Monday, October 8, 2012

Adam Walsh Act Costly

Last week, I wrote about Pennsylvania becoming the 16th state to comply with the Adam Walsh Act. The act was supposed to create a uniform system for registering and tracking sex offenders that would link all 50 states, plus U.S. territories and tribal lands. 

All states were to comply by  July 27, 2011 in order to prevent the federal government form instituting a annual 10 percent penalty on their Edward Byrne Memorial Justice Assistance Grant Byrne (JAG) award.

Today we learn why complying with the Adam Walsh Act may be more costly than not complying.  California is sticking with its own first-in-the-nation sex offender registry instead of complying with a 2006 federal law that sought to create a seamless 50-state tracking program.
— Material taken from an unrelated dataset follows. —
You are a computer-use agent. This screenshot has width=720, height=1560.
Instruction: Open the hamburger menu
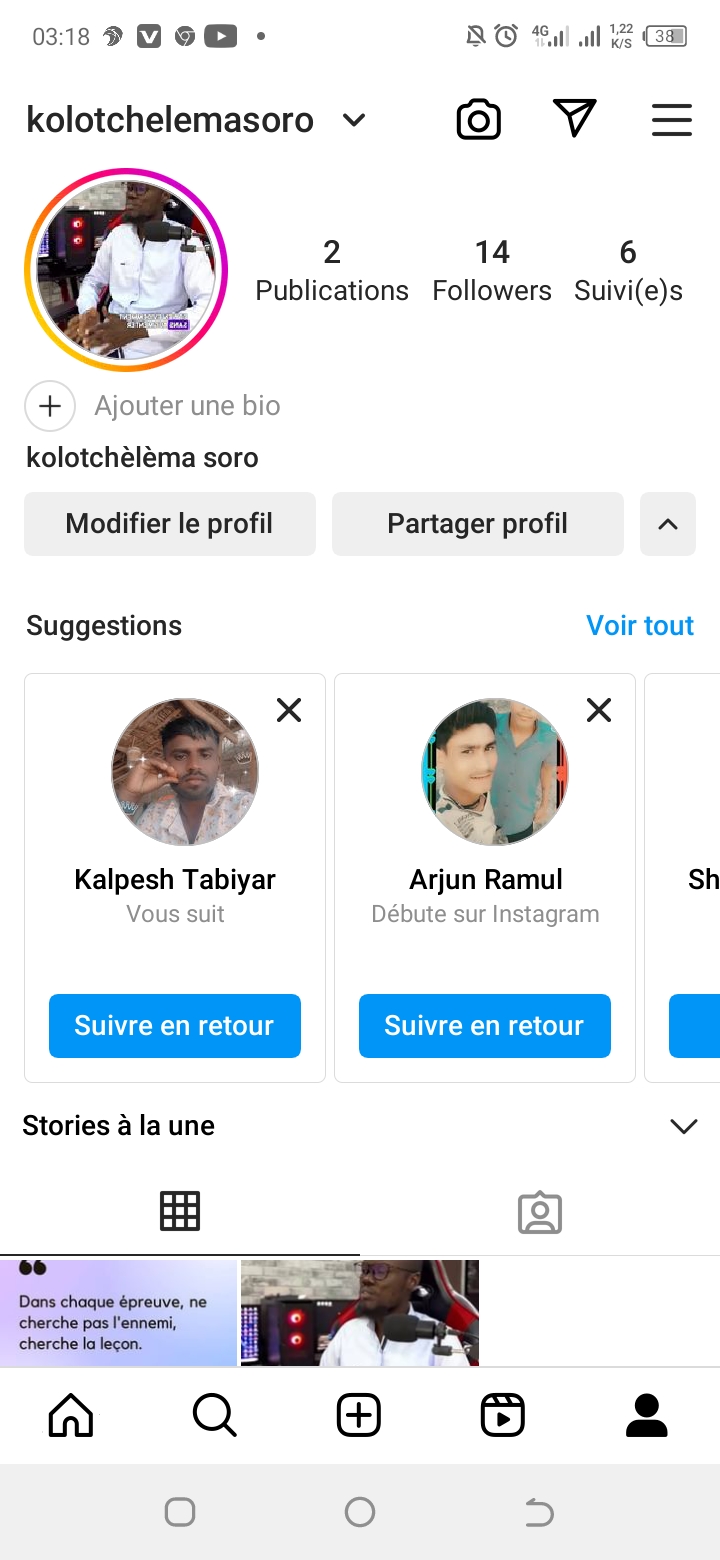(x=672, y=120)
California stands to lose nearly $800,000 in grant money this year.

However, the California Sex Offender Management Board, which advises the governor and Legislature, estimated in 2008 that it would cost the state at least $32 million to comply with the federal law, not including the cost of incarcerating offenders who failed to comply with the new federal registration regulations.

Pennsylvania stands to lose substantially more than it receives in Byrne grant money.  I wrote in the Pennsylvania Law Weekly last fall that states like Ohio had incurred enormous costs in defending law suites as a result of the new law.

The bulk of the cost in California, about $25 million, would have been for local law enforcement agencies to assess and more frequently re-assess offenders' risk of committing new crimes to meet the federal requirements, the board projected.

"California should absorb the comparatively small loss of federal funds that would result from not accepting the very costly and ill-advised changes to state law and policy required by the (federal) Act," the board said in its 2008 report.

Arizona, Arkansas, California, Nebraska and Texas will instead forfeit 10 percent of the law-enforcement funding made available through the Justice Department.

In Texas, a Senate committee conducted two years of hearings and recommended that the state disregard the law, citing concerns about juvenile offenders and other new mandates. The committee's report acknowledged the loss of an estimated $1.4 million. But that figure paled when compared with the cost to implement the changes, which could have exceeded $38 million.

The Arizona Legislature drew a similar conclusion, rejecting the law in 2009 after a committee determined it would cost about $2 million to fulfill all requirements -- far more than the estimated $146,700 in grants that would be withdrawn.